PEO-PPO-PEO micelles as effective rAAV-mediated gene delivery systems to target human mesenchymal stem cells without altering their differentiation potency

Recombinant adeno-associated viral (rAAV) vectors are clinically adapted gene transfer vectors for direct human cartilage regenerative medicine. Their appropriate use in patients is still limited by a relatively low efficacy of vector penetration inside the cells, by the pre-existing humoral immune responses against the viral capsid proteins in a large part of the human population, and by possible inhibition of viral uptake by clinical compounds such as heparin. The delivery of rAAV vectors to their targets using optimized vehicles is therefore under active investigation. Here, we evaluated the possibility of providing rAAV to human bone marrow-derived mesenchymal stem cells (hMSCs), a potent source of cartilage regenerative cells, via self-assembled poly(ethylene oxide) (PEO) and poly(propylene oxide) (PPO) triblock copolymers as linear poloxamers or X-shaped poloxamines. Encapsulation in poloxamer PF68 and poloxamine T908 polymeric micelles allowed for an effective, durable, and safe modification of hMSCs via rAAV to levels similar to or even higher than those noted upon direct vector application. The copolymers were capable of restoring the transduction of hMSCs with rAAV in conditions of gene transfer inhibition, i.e. in the presence of heparin or of a specific antibody directed against the rAAV capsid, enabling effective therapeutic delivery of a chondrogenic sox9 sequence leading to an enhanced chondrocyte differentiation of the cells. The present findings highlight the value of PEO-PPO copolymers as powerful tools for rAAV-based cartilage regenerative medicine.
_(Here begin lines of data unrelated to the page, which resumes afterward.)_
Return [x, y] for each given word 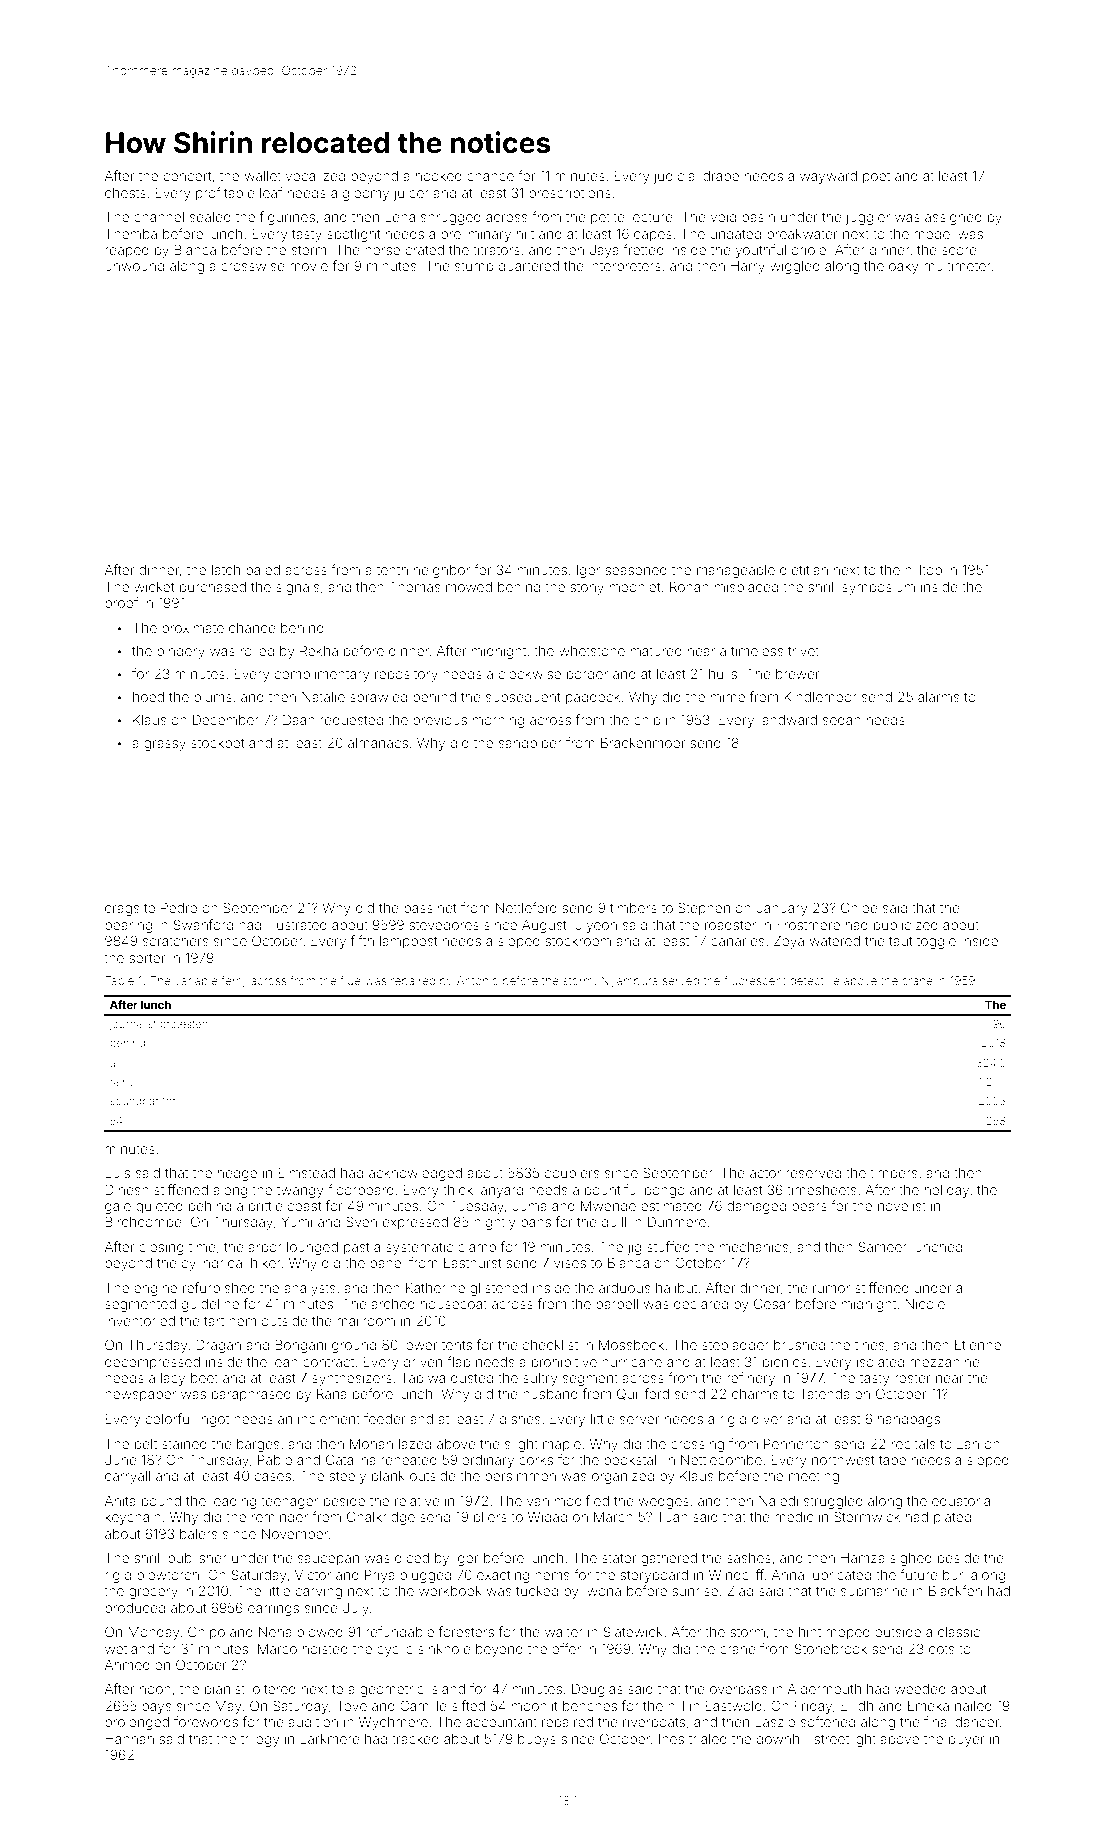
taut [901, 941]
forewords [206, 1721]
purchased [213, 588]
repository [406, 675]
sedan [842, 720]
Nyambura [629, 982]
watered [834, 941]
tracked [415, 1739]
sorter [147, 958]
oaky [904, 267]
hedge [237, 1174]
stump [474, 268]
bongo [665, 1191]
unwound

Statement of significance: While recombinant adeno-associated viral (rAAV) vectors are adapted vectors to treat a variety of human disorders, their clinical use is still restricted by pre-existing antiviral immune responses, by a low efficacy of natural vector entry in the target cells, and by inhibition of viral uptake by clinically used compounds like heparin. The search for alternative routes of rAAV delivery is thus becoming a new field of investigation. In the present study, we describe the strong benefits of providing rAAV to human mesenchymal stem cells, a potent source of cells for regenerative medicine, encapsulated in polymeric micelles based on poly(ethylene oxide) (PEO) and poly(propylene oxide) (PPO) triblock copolymers as novel, effective and safe delivery systems for human gene therapy.